The output must match the entries below exactly, with pictures removed.

THE DATA Start Marker

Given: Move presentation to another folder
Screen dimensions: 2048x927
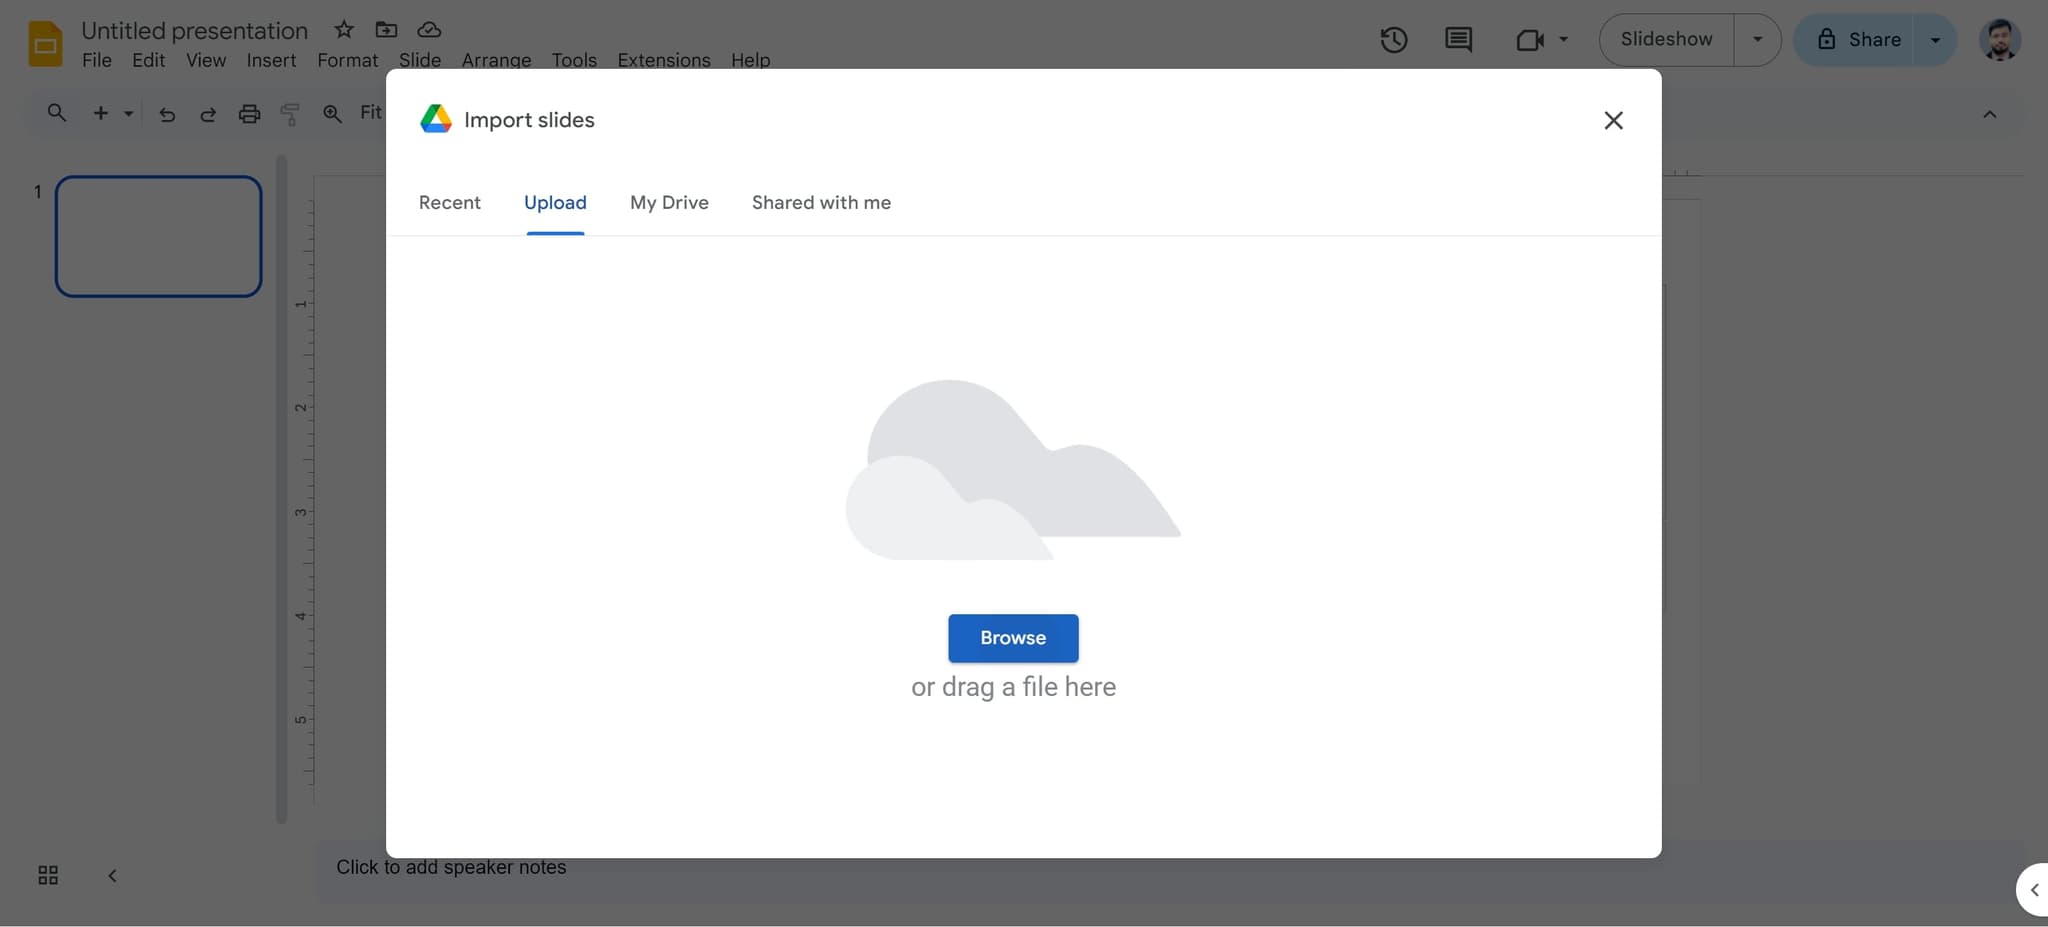Looking at the screenshot, I should pyautogui.click(x=386, y=29).
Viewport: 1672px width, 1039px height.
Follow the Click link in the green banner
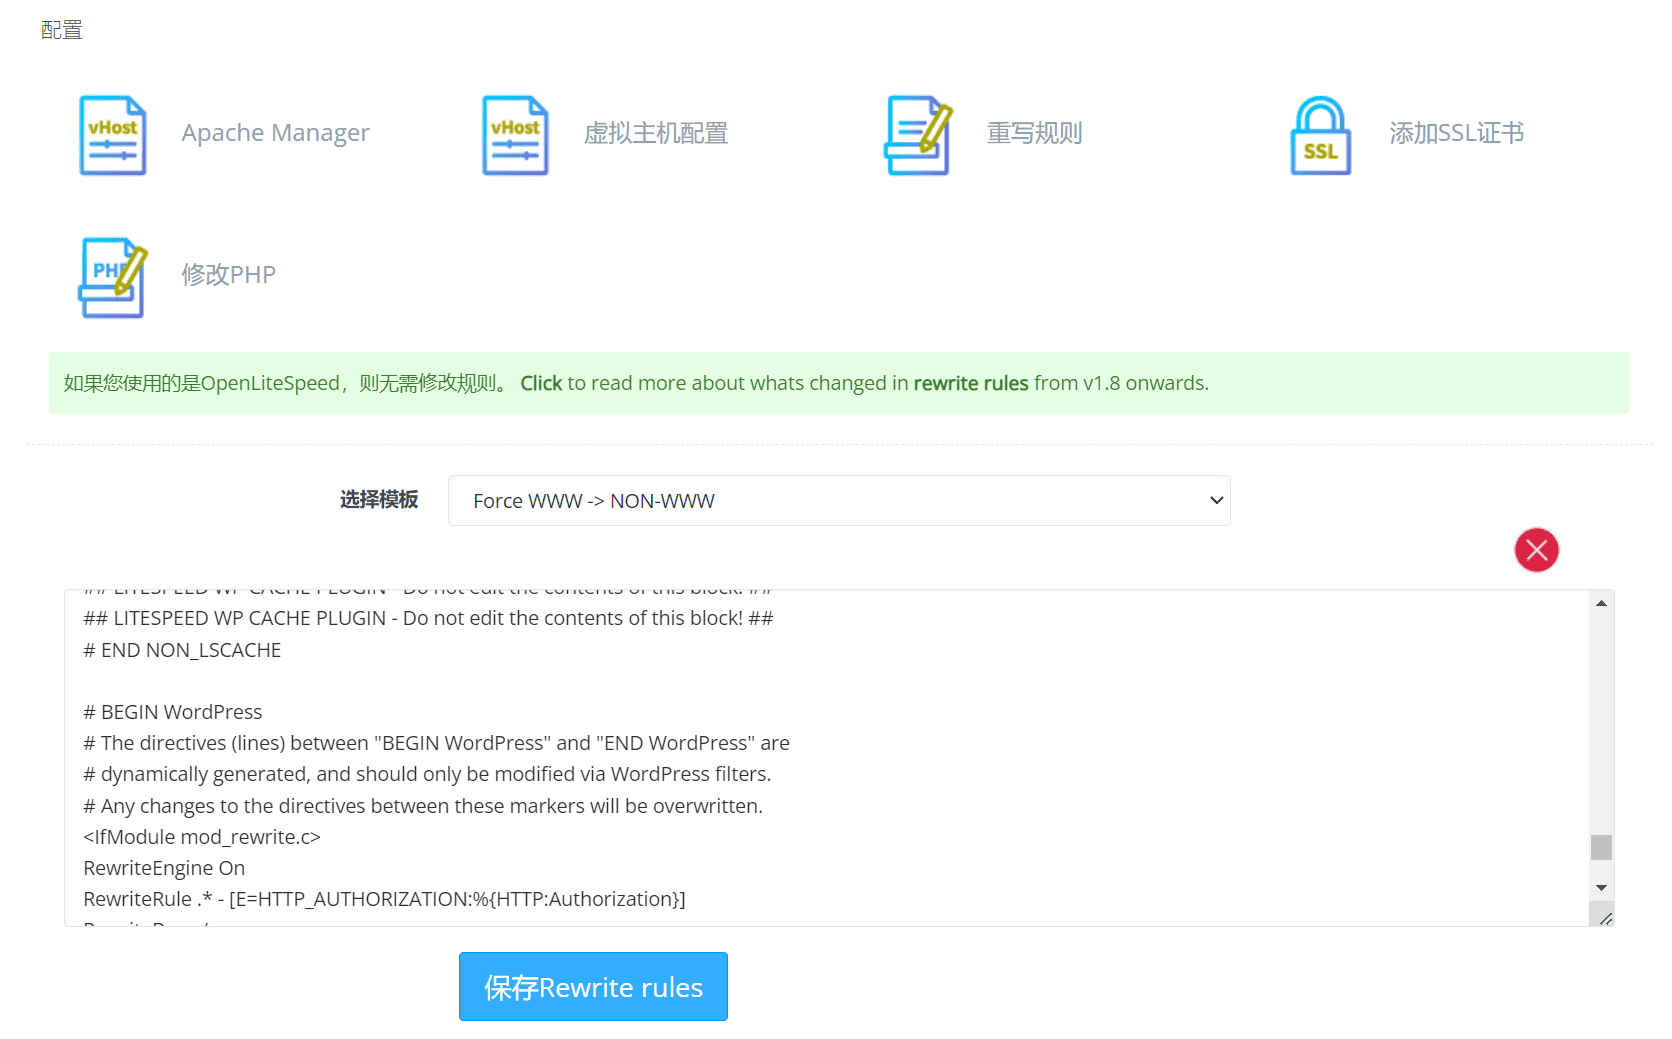(541, 383)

THE DATA End Marker

* [RESPONSE FOR THIS EXERCISE]
Given: Move presentation to another folder
Screen dimensions: 2048x927
Looking at the screenshot, I should pyautogui.click(x=386, y=29).
Viewport: 1672px width, 1039px height.
Follow the Click link in the green banner
(541, 383)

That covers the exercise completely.